Checkpoint inhibitors have been successful in the fight against cancer, but the hyperregression it has been a worrisome side effect in some patients. Hanks and his colleague investigated the underlying mechanism of this process in melanoma, identifying a protein complex embedded in cancerous tumors called the NLRP3 inflammasome.

Inflammasomes are danger sensors that often help the immune system recognize foreign invaders.
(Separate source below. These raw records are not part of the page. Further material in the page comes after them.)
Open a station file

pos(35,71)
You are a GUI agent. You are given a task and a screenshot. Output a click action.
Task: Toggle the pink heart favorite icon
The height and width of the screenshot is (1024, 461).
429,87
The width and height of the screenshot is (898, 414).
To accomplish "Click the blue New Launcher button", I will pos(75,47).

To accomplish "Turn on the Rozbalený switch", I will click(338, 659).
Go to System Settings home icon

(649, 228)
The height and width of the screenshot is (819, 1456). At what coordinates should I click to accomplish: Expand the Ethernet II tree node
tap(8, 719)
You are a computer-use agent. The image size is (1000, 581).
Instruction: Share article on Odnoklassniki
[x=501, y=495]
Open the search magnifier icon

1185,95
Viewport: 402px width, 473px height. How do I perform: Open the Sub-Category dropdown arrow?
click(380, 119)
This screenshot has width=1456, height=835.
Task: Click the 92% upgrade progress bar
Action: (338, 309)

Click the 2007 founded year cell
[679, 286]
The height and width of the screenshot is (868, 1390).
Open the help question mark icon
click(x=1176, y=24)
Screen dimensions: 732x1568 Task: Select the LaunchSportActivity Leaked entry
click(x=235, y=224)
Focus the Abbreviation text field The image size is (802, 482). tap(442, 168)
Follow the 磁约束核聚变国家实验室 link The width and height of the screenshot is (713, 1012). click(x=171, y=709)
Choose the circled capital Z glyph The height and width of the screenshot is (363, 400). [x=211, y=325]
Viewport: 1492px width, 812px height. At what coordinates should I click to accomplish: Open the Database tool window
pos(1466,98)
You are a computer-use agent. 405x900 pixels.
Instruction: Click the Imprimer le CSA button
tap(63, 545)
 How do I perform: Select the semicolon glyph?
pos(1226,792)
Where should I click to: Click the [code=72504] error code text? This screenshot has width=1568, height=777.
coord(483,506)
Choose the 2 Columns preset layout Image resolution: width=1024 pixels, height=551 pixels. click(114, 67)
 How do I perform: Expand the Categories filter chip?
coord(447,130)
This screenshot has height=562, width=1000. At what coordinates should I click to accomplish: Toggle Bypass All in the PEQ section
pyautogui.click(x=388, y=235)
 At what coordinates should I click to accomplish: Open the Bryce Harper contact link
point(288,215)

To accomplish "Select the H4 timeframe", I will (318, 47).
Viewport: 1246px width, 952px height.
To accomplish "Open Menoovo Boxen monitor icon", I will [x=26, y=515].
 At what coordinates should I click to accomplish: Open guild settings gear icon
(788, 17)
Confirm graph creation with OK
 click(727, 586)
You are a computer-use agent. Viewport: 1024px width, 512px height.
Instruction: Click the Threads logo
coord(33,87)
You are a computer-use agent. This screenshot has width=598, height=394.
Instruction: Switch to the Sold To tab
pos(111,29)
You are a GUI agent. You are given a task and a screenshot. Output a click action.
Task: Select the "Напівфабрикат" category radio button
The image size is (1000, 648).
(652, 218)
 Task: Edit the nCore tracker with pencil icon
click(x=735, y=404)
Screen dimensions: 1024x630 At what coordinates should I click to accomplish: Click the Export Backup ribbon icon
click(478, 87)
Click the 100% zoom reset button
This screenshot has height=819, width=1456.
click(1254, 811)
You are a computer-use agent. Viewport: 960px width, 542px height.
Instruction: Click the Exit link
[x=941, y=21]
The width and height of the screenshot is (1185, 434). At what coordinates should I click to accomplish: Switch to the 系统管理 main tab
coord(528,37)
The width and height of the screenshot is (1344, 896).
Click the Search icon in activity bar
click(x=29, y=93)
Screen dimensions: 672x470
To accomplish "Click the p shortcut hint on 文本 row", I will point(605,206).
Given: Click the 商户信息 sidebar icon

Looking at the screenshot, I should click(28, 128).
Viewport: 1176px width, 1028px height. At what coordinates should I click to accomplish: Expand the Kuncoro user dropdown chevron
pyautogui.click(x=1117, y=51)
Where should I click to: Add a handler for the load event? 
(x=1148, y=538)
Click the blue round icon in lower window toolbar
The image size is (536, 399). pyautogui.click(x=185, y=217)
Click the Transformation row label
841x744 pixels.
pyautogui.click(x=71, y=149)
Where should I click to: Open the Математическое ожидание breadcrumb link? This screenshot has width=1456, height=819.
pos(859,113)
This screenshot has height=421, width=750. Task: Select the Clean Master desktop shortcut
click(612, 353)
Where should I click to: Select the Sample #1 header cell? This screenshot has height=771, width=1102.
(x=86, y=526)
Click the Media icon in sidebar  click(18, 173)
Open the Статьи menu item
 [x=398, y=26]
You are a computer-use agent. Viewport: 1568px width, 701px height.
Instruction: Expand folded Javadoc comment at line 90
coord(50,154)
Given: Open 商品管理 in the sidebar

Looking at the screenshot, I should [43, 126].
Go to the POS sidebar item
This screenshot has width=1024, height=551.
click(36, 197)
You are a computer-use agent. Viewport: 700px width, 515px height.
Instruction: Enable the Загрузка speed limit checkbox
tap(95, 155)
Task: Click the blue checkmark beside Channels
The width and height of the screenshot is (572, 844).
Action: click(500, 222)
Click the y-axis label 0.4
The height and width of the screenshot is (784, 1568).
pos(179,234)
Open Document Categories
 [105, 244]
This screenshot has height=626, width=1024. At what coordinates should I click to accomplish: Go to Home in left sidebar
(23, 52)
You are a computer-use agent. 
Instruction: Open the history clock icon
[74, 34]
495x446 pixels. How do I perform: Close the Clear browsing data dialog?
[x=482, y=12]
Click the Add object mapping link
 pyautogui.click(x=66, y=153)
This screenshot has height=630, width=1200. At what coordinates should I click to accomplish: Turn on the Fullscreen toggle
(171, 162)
However, in certain cases, the researchers found that the NLRP3 inflammasome in tumors reacts to activated T cell responses, triggering a cascade of events that leads to resistance to checkpoint inhibitors. The inflammasome process then goes into a full protective mode where it builds an environment that helps cancer cells spread.

Having identified the process and key players, the researchers sought a way to identify which patients were at risk of developing hyperprogression before initiating checkpoint inhibitor immunotherapy.

The phenomenon has been shown to occur in multiple types of tumors, not only in melanoma, but also in head and neck, lung, and breast tumors.

Using samples of tumor tissue from patients with melanoma in stage IV at Duke, researchers found that high basal concentrations of molecules involved in the inflammasome process were associated with the development of hyperprogressive disease and decreased survival.

This work has led to the discovery of predictive biomarkers of resistance to checkpoint inhibitor immunotherapy, including a blood-based biomarker and a tumor tissue-based biomarker,” says Hanks. “We will test the ability of these biomarkers to predict both resistance and hyperprogression of disease in response to checkpoint inhibitor immunotherapy in a larger cohort of melanoma patients.”

His team is simultaneously working on a clinical trial using a therapy that inhibits the NLRP3 inflammasome among patients whose tumors have developed resistance to checkpoint inhibitor immunotherapies.